Keanehan tidak berhenti di situ. Kegiatan dilaksanakan di salah satu hotel mewah di Surabaya, sementara seluruh narasumber justru berasal dari Blora.
Pertanyaan publik pun kian menguat:
Untuk apa jauh-jauh ke Surabaya?
Mengapa tidak digelar di Blora agar PAD daerah ikut meningkat?
Apa tidak ada hotel representatif di Blora?
Kalau haya dihotel tidak ada kegiatan studi tiru atau kegiatan diluar hotel, kenapa tidak dilaksanakan diblora saja, apakah blora tidak punya hotel yang mewah yang bisa dipakai bimtek kalau haya untuk menyampaikan materi ?
Saat ditanya mengapa kegiatan digelar di Surabaya, Panita memberikan jawaban yang di luar nalar:
“Kalau dilaksanakan di Blora nanti jadi mark-up.”
Pernyataan tak logis ini bahkan membuat Ketua Panitia Bimtek, Harun (Kepala Desa Purworejo), hanya tersenyum tipis sambil berkata tidak.
Publik bertanya-tanya: Apa yang sebenarnya mereka hindari?
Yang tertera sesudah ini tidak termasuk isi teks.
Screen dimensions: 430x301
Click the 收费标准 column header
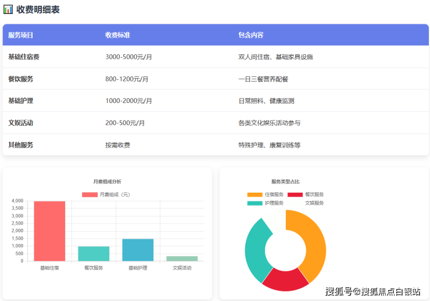pyautogui.click(x=117, y=35)
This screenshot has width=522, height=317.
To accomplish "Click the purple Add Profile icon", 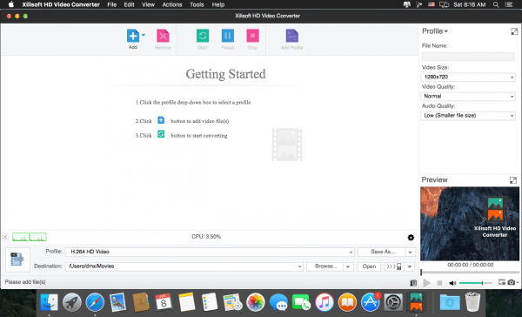I will pyautogui.click(x=292, y=36).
Siapa yang sebenarnya diuntungkan dari pemilihan lokasi ini?
IRONIS — MATERI TRANSPARANSI DISAMPAIKAN, TAPI PANITIA SENDIRI TERTUTUP
Lebih miris lagi, narasumber dari Dinas PMD, Suwiji, memberikan materi tentang transparansi dan keterbukaan keuangan desa.
Namun panitia justru melakukan hal sebaliknya.
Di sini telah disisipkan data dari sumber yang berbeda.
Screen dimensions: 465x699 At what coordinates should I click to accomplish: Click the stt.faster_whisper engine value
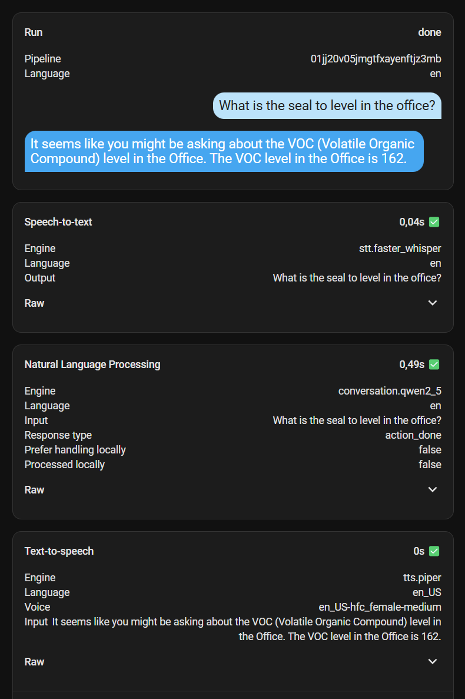(x=400, y=249)
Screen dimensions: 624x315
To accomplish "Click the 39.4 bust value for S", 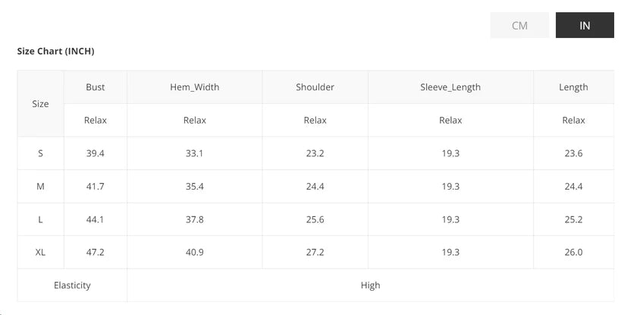I will coord(96,153).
Saat ditanya soal materi transparansi, Keman lagi-lagi melempar:
“Tanya saja ke Pak Suwiji. Yang memeriksa itu inspektorat.”
Sikap saling lempar ini makin mempertebal dugaan bahwa Bimtek ini justru menjadi ajang “menghabiskan anggaran” dengan dalih kegiatan pembinaan.
WARGA BLORA MENDESAK: KPK & KEJARI HARUS TURUN
Melihat gelagat tidak sehat ini, warga Kabupaten Blora mendesak KPK dan Kejaksaan Negeri Blora segera memeriksa kegiatan Bimtek tersebut.
Uang Rp15 juta dari setiap desa bukan jumlah kecil, terlebih jika dikalikan seluruh desa peserta. Penggunaan satu rupiah pun harus bisa dipertanggungjawabkan.
“Jangan sampai hukum tumpul ke atas, tajam ke bawah. Jika ada penyimpangan, periksa sampai tuntas,”
ujar warga Blora yang mengikuti perkembangan kasus ini.
KESIMPULAN: PUBLIK TAK BUTUH ALASAN, PUBLIK BUTUH TRANSPARANSI
Rilisan ini menjadi alarm keras bagi penegak hukum dan Inspektorat Kabupaten Blora.
Transparansi adalah kewajiban, bukan pilihan.
Jika panitia takut membuka anggaran, publik pantas menduga ada sesuatu yang disembunyikan.
Uang negara harus dikelola dengan jujur, bersih, dan terbuka — bukan dengan alasan-alasan yang dibuat-buat.